もう鼓を打ち鳴らしながらカッポンカッポン踊り狂いたくなるくらいに面白い映画だったの!!↓
※狂乱の気持ちを鼓の音に乗せて踊り狂うのは八千草薫(ガス人間一号)のイメージ
映画「エル ELLE」のお話はこんな感じ↓
ミシェルはゲーム会社の女社長。金銭的にも恵まれ、売れない作家の夫とは離婚しているが、成人した息子もいてちゃんと大人のお付き合いをする愛人もいて、世間的に見れば「勝ち組」である。
しかし、彼女には暗い過去があった。
ミシェルの少女時代に、実の父が近所中の子供を殺してまわるという大量殺人事件を起こしてたのだ。
その過去とどうしても向き合えず、刑務所の父にも会いにゆかず、若いツバメと再婚すると言い張る老母ともあまり会いたくはないミシェル。
元夫は自分のファンの若い女性と恋人関係になって幸せそうだし、息子は元売人から更生してファストフードの店員をしてるけど、信じられないようなバカ女と子供まで作っている。
そんな彼女がある日の午後、自宅で突然、スキーマスクをかぶった男にレイプされるという事件が起きてしまう。
しかし、ミシェルは淡々と家を片付け、お風呂に入り、着てた服を全部捨てて翌日も普通に出勤する。
事件の被害届を警察には出さないし、気が向いたら友人たちに食事の席で「自宅でレイプされたの」と告白もするが別にそれ以上のことは行わない。
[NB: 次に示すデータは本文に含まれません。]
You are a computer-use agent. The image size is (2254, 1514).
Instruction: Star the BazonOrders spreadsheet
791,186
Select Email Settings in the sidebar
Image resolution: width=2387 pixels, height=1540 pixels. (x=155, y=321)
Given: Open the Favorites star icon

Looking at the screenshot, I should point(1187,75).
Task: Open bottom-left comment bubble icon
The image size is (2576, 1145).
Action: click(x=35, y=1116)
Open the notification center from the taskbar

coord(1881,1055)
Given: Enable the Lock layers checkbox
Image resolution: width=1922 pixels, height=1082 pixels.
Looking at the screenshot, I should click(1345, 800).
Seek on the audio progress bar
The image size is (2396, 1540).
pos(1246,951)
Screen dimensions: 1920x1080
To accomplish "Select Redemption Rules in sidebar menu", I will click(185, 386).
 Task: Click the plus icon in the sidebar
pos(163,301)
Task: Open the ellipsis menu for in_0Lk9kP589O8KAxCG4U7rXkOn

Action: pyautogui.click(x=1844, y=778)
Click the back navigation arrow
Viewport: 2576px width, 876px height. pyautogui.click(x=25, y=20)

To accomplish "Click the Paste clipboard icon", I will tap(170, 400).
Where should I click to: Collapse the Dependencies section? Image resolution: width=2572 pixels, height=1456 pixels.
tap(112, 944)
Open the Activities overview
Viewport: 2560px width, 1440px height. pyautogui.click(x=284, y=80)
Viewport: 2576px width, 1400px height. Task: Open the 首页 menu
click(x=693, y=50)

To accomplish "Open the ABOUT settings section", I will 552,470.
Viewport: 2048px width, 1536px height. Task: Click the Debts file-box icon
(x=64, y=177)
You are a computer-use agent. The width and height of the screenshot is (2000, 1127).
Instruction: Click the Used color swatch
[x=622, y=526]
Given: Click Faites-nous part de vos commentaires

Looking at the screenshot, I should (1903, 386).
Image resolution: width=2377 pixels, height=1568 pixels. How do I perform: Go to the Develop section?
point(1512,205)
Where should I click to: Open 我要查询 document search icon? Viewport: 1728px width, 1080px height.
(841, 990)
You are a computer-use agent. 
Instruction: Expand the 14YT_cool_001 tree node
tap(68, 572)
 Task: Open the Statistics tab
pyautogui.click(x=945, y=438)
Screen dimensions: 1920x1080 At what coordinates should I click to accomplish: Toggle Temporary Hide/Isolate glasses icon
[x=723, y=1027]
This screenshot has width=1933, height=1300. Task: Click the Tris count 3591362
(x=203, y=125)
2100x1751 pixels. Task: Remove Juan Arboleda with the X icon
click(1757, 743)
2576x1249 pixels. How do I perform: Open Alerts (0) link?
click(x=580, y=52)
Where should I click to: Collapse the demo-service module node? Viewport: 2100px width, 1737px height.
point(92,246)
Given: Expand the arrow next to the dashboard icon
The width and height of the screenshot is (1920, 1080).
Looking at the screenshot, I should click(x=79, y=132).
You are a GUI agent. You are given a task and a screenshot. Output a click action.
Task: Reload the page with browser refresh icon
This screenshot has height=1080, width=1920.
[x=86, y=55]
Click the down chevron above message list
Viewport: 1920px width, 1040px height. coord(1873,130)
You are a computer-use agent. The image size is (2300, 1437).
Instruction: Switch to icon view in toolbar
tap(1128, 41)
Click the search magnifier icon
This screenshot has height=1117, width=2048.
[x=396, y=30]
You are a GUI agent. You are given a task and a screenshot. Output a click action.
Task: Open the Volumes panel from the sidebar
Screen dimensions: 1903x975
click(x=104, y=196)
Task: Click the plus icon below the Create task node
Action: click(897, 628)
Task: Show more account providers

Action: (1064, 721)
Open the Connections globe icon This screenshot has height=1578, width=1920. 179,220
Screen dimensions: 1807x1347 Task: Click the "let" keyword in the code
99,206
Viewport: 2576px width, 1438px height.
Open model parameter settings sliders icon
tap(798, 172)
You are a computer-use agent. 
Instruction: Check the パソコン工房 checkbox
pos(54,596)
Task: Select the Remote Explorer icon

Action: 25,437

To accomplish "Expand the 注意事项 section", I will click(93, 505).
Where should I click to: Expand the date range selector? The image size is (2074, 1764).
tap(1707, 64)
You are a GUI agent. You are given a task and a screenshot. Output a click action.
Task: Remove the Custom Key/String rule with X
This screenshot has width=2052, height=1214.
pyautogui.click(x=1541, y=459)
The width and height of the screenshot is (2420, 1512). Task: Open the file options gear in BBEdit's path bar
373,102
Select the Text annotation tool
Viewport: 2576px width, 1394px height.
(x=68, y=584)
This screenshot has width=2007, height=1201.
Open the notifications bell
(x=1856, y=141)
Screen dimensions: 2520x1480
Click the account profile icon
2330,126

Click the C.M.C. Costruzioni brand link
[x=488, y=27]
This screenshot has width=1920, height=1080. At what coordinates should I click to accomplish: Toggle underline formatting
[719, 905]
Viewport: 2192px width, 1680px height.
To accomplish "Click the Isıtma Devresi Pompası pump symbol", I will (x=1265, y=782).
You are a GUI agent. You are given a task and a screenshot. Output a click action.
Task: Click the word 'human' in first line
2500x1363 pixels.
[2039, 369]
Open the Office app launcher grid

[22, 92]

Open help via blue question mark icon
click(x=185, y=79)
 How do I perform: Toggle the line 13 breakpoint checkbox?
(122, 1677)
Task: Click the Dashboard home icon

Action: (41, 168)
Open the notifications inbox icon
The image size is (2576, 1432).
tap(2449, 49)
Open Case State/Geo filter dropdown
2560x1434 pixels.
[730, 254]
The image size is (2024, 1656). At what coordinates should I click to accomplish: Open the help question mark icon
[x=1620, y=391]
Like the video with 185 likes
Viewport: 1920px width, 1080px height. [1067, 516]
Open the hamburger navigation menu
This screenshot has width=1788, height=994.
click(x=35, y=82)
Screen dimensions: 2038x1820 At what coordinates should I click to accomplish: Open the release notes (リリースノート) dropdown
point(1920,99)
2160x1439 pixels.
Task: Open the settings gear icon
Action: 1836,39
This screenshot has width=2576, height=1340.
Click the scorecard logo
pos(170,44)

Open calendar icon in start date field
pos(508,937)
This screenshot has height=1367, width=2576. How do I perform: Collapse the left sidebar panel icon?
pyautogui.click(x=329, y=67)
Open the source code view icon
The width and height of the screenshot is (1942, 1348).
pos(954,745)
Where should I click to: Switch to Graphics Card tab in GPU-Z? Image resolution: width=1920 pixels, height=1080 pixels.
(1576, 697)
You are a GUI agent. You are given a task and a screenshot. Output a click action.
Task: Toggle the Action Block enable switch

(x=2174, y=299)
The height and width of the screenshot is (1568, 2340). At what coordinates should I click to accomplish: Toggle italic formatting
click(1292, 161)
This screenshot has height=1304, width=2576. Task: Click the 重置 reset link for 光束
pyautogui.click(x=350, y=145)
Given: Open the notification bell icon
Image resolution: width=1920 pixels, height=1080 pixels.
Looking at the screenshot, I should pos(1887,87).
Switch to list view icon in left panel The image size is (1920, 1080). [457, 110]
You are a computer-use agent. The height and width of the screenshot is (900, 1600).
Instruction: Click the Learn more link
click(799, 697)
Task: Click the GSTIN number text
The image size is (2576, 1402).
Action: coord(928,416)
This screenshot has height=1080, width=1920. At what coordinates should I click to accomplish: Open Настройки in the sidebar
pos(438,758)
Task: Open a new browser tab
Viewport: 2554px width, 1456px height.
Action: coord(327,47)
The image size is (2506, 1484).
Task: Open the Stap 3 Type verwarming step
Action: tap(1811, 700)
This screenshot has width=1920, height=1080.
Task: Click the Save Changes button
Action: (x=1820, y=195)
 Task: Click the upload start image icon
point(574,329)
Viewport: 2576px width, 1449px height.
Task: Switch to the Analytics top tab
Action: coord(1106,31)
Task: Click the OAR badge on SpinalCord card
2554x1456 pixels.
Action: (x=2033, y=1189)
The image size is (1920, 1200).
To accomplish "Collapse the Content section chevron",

申し訳程度に自衛用として胡椒スプレーと手斧を買ったりするくらいだ。
しかしどうやら犯人は自分の身近な男らしいので、それとなく周囲を探ったりするミシェルだったが…同じレイプ犯が再び家にやってきてしまう。
主人公ミシェルとワシは年が近いせいか( ´,_ゝ`)プッミシェルの気持ちがよくわかる気がしました。
ミシェルが望んでいたものは「小さな幸せ」
自分が愛した人に愛し愛される人生がほしかっただけなのに、子供時代に父親が起こした事件のせいで壮大な遠回りをしなければなかったのだなあ…と感じました。
本当に愛する人を手に入れるために、その人の配偶者を寝取ったり、その事を愛する人にわざわざ告げたり。やることが無茶苦茶なミシェル。
ミシェルは愛されたいのに咎人として子供時代に押された烙印がどうしても拭い去れない。もう自分は老人に近づいている年齢なのに、まだ子供時代に呪われている。
自分が「灰被りの少女」として自身の中の野生を表出させてしまった記憶が消せない。その時にとても気持ちよかったことも忘れられないのだ。
だからすべてを壊してしまいたい。自分自身ですら。
…とまあ、ポール・バンホーベンお得意の暴力と悪意に血塗られた物語が滔々と語られていくのですが。
すんげえびっくりしたことに、なんと物語は急転直下、ハッピーエンドで終わるんですね。
でもこれが全然嫌じゃない。むしろミシェルを祝いたくなります。ソコが素敵。